17 June 2012

My pride won't let me admit I need help

The other day, I was in a discussion on Facebook about PostPartum Depression and mental illness in general, and the fact that telling people "Just get over it" isn't usually particularly helpful. Eventually, the conversation came around to someone saying that a lot of people who say those types of things might even have problems themselves but their pride won't let them admit it.

I'm not into diagnosing whether or not people have an illness, mental or otherwise. That's not what this post is about.

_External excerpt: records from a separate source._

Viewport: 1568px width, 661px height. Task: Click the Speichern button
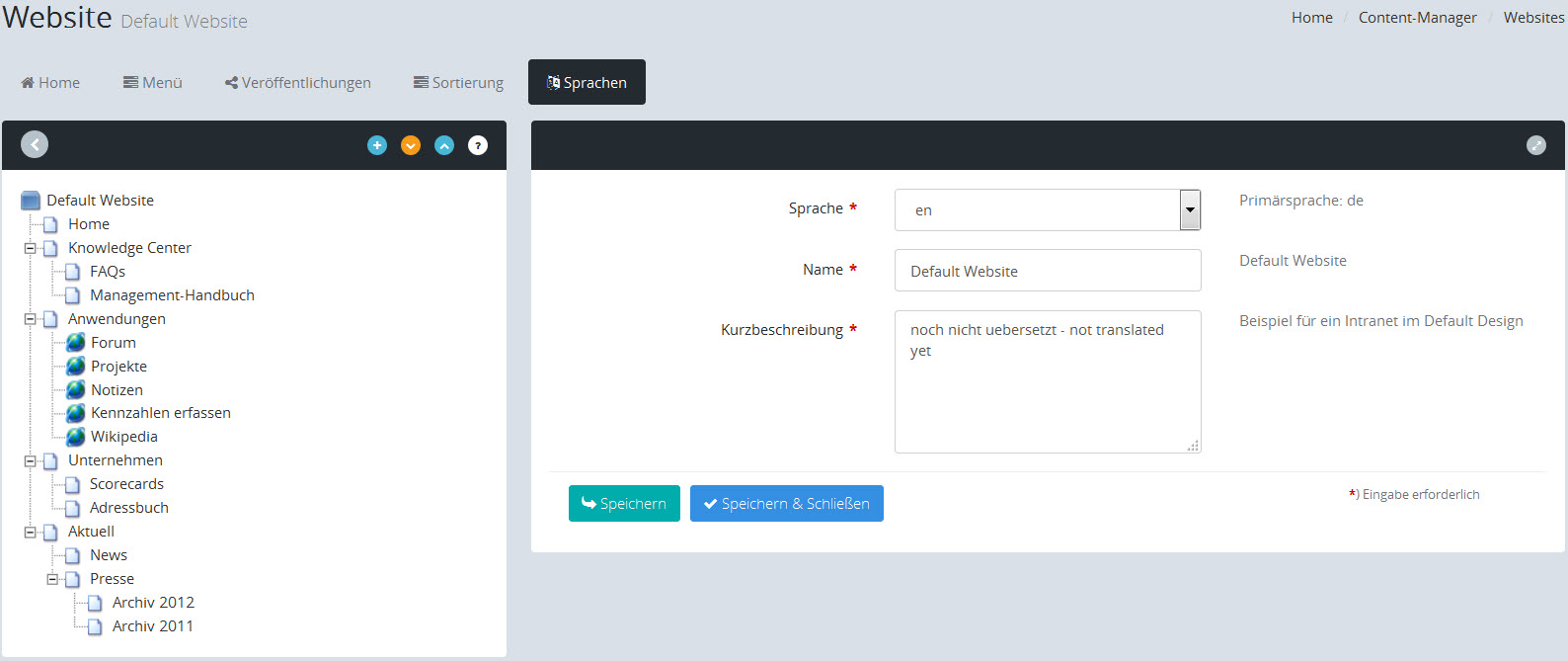coord(624,504)
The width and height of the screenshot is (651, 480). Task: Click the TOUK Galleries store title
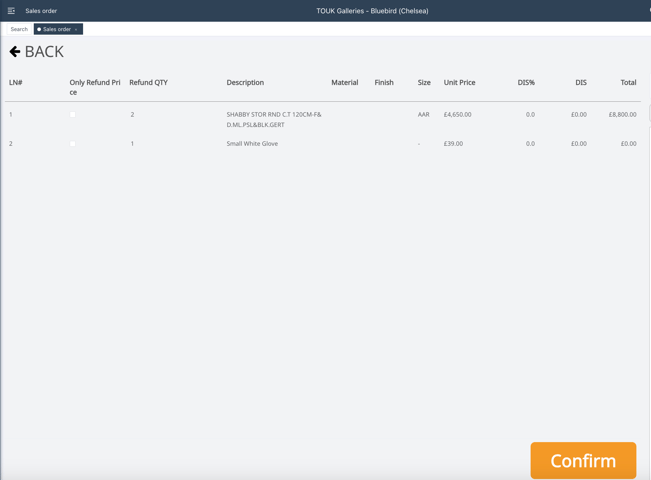point(372,11)
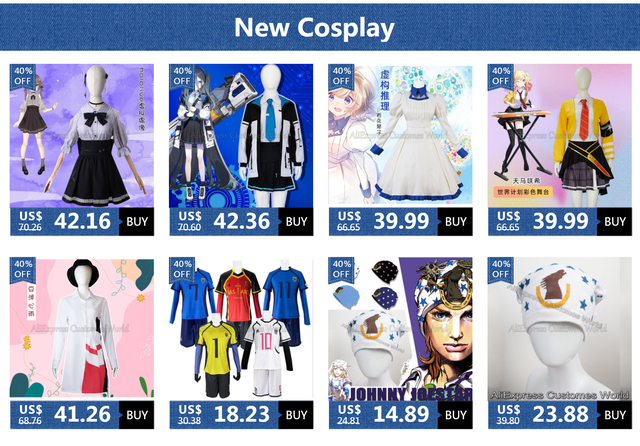Viewport: 640px width, 446px height.
Task: Click BUY for the US$14.89 Johnny Joestar hat
Action: click(x=455, y=415)
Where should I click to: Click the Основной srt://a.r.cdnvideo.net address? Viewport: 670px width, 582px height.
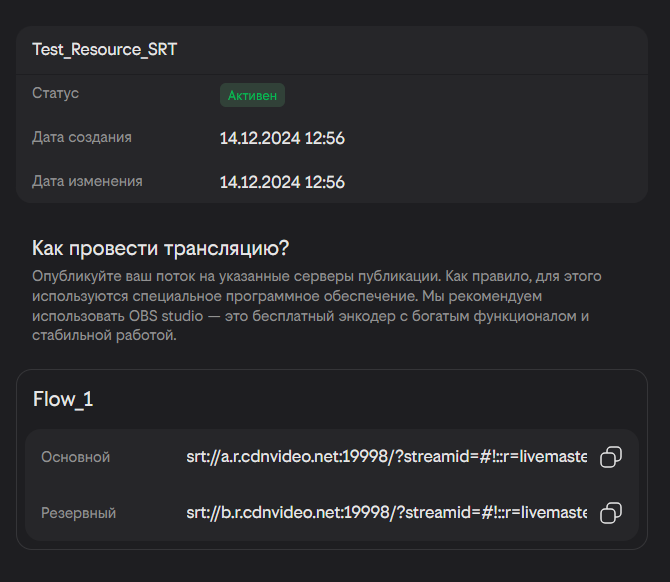386,457
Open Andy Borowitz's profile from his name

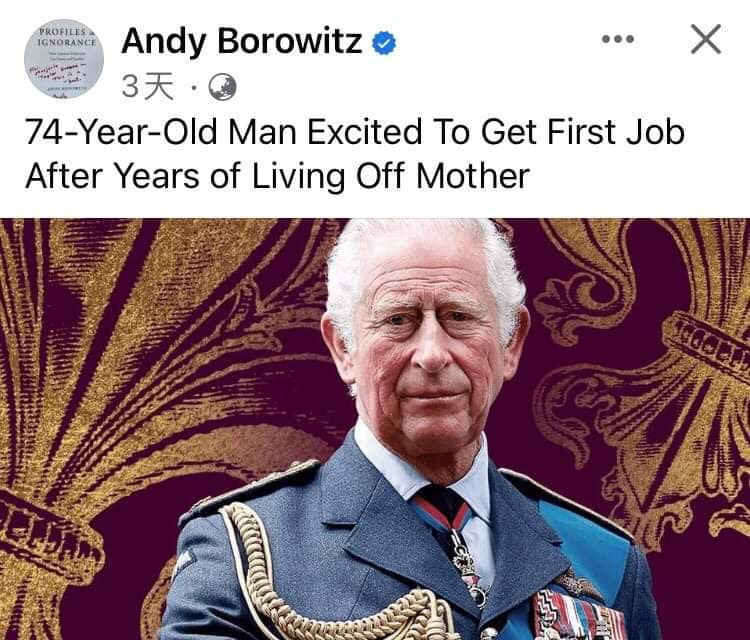pyautogui.click(x=242, y=41)

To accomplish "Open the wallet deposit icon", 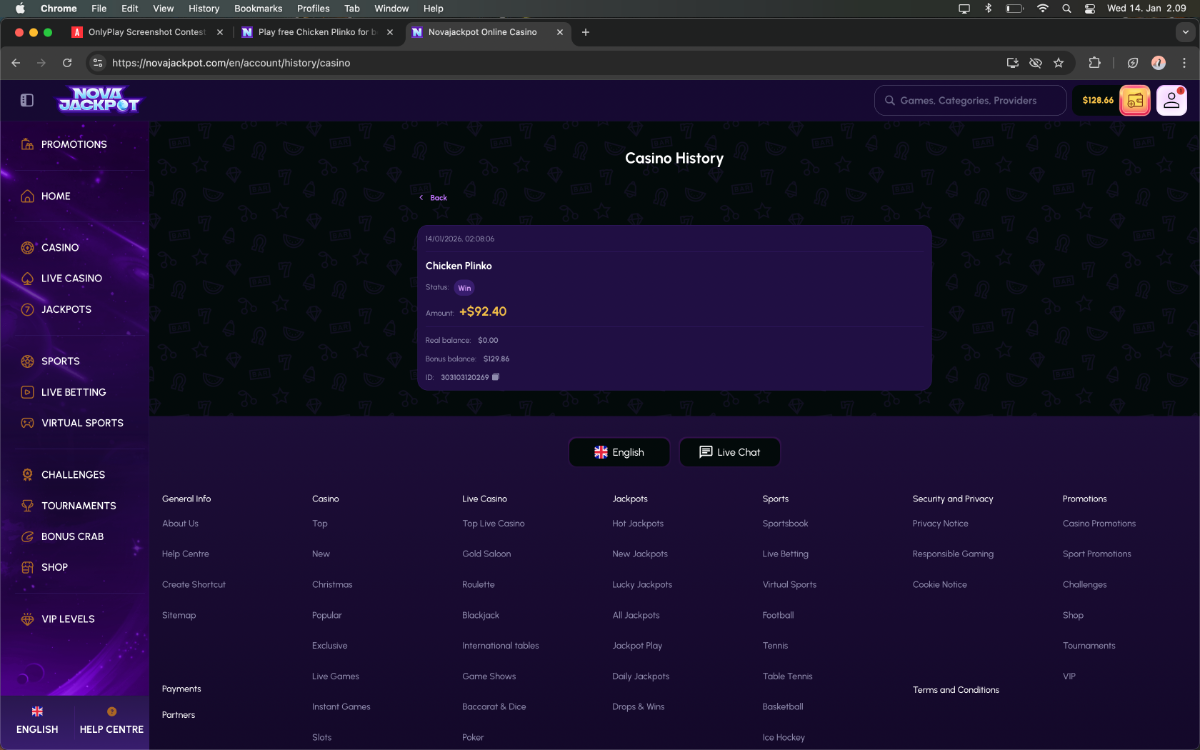I will (1135, 100).
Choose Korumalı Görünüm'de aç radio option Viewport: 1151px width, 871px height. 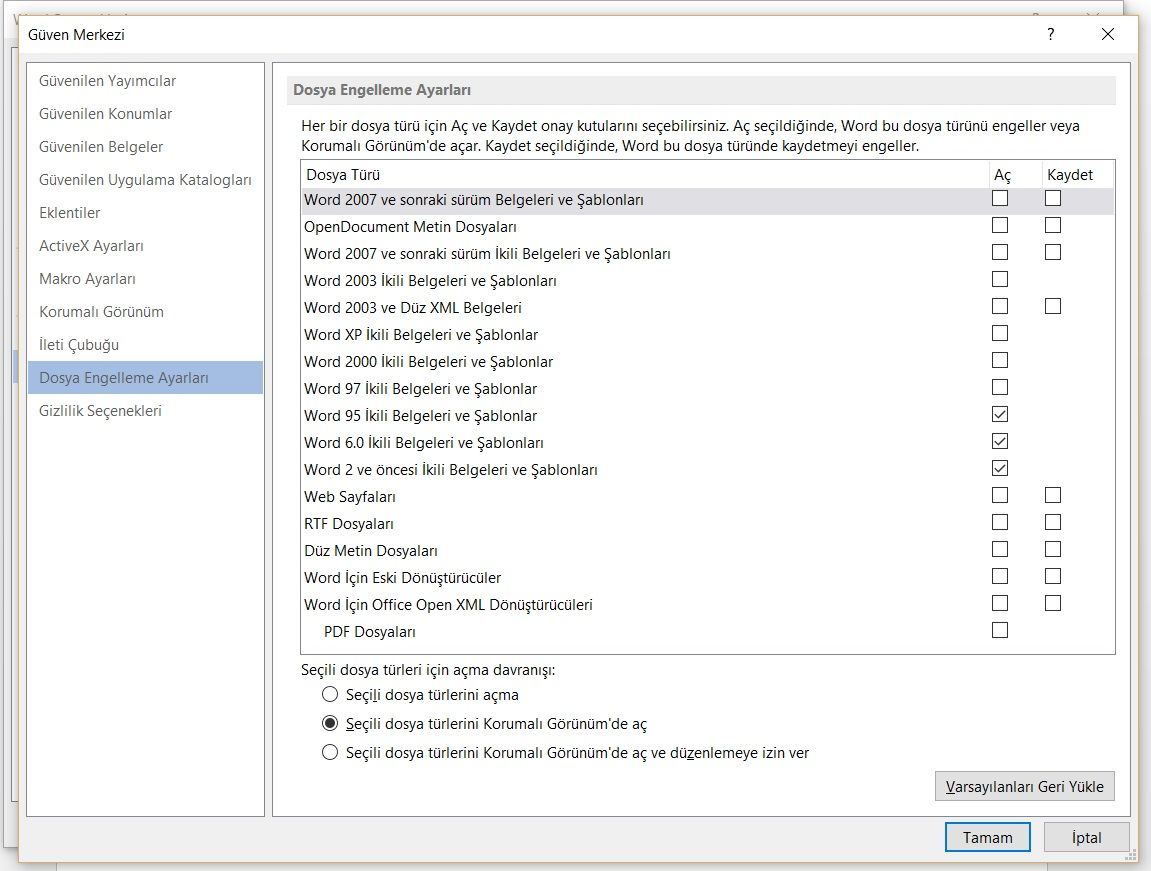coord(330,723)
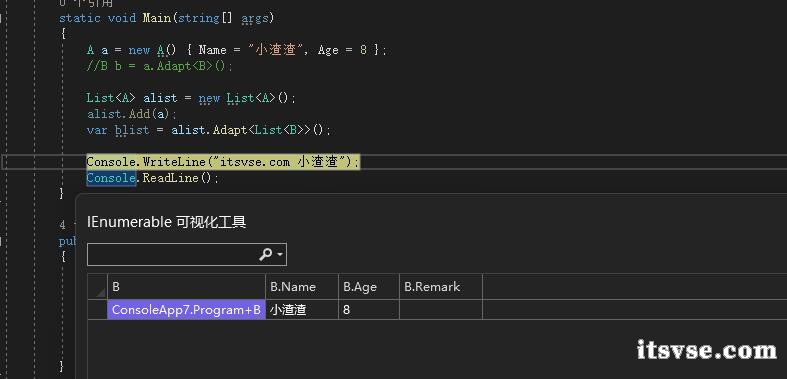Viewport: 787px width, 379px height.
Task: Click the alist.Add(a) statement
Action: pyautogui.click(x=132, y=114)
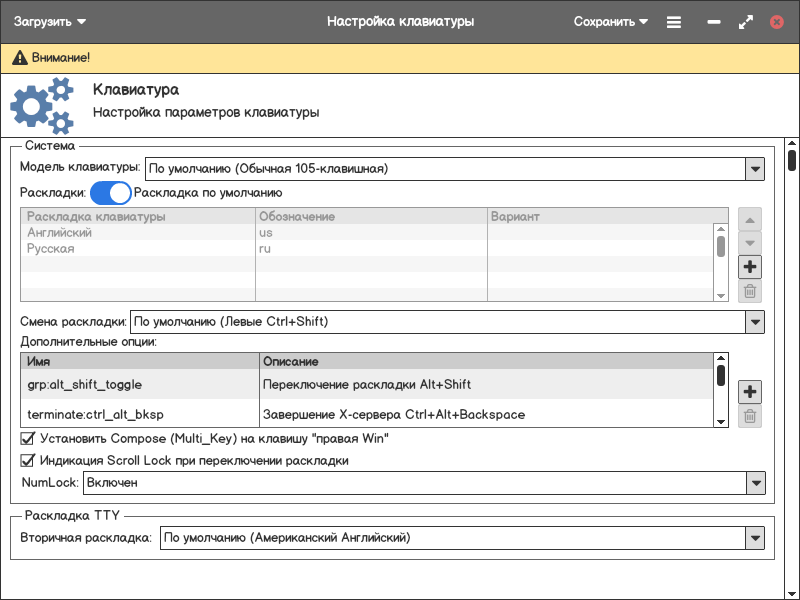The width and height of the screenshot is (800, 600).
Task: Open the Сохранить menu
Action: pyautogui.click(x=610, y=21)
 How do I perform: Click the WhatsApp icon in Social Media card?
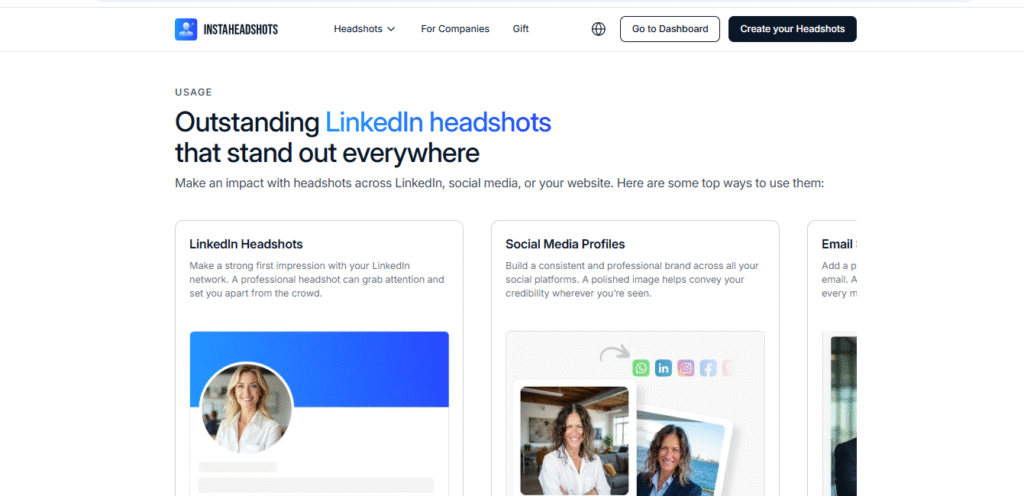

This post, I'd like to focus on something that really hit home: the idea that "My pride won't let me admit I have a mental illness".

There are two things that really stood out to me here, as indicative of how far we still have to go in destroying the stigma and myths surrounding mental health and PostPartum Depression.

"My pride won't let me admit I have a mental illness".

First of all, the fact that pride gets in the way is an indicator that there is still a serious problem with how mental illness is viewed in this country. FAR too many people still see it as a weakness, a defect. NORMAL people don't have mental illnesses, crazy people do. Strong people don't get it. It's seen as a chink in the armor, something that makes you less than others.

One's pride should not be keeping them from saying "Hey, I need help". I've said this before and I'll say it again: there is NOTHING wrong with needing help, with seeking treatment. And not only is it not a weakness, it's a sign (in my book) of strength, of courage. It's really hard in today's society to speak up and say "Hey, I think something is wrong, I need help". To speak up, to reach out when you're drowning for the hand that will save you? In this day and age, that takes guts.

The second thing that stood out to me is the use of the word "Admit". In today's culture, when you "admit" that you  need help with PPD or anything else of the sort, "admit" is seen by many as an admission of wrongdoing, again of weakness. Nothing could be farther from the truth. You're not admitting to a crime, you're simply making the choice to say "Hey, I can't do this on my own, I don't even know where to start, someone help me please".

I can't speak firsthand to what it's like to have to reach out for help when you're suffering from anything other than PostPartum Depression. I've seen loved ones go through other mental health issues but that's the only one that I, personally, have dealt with for myself. I can speak, though, to the pride issue as it relates to PPD. With PPD, I felt like I was a bad mom. I felt like a bad wife. I felt like a crappy Christian. I felt like I must be doing something wrong. I felt like I must be failing. I was a new mom, I was supposed to be happy, I was supposed to be over the moon, I was supposed to be adoring my new role. Instead, I was sad. Lonely. Angry. Numb. Every negative emotion you can possibly think of. Sometimes all rolled in to one, sometimes fluctuating between what I felt or even not really feeling anything at all. SOMETHING was wrong with me that was my fault and surely I had messed up. I couldn't tell anyone how I was feeling, they'd know what a failure I was.

The truth is, I wasn't a failure at all. There was nothing for me to be ashamed of. My pride didn't need to get in the way and keep me from reaching out for help. When I finally did, yes it felt like the weakest and darkest moment of my life, but in reality that was one of the strongest. I finally found the courage to confront the beast that had been devouring me, I found the courage to fight back.

If you're reading this right now and saying "Wow, that's me, I know something is going on but my pride won't let me ask for help.", please know that you are not a failure.

Repeat that after me. Say it out loud. "I *insert your name* am not a failure.".

There is no shame in what you are going through. There is no shame in getting treatment. It's not a sign of weakness at all. You're not any less of a person. You are a wonderful person and you deserve to get help. I don't have to know you to know that.

Don't let your pride stand in the way any longer. Help is there waiting for you, you just have to ask for it. You are stronger than you know. You are stronger than your pride. You can do this.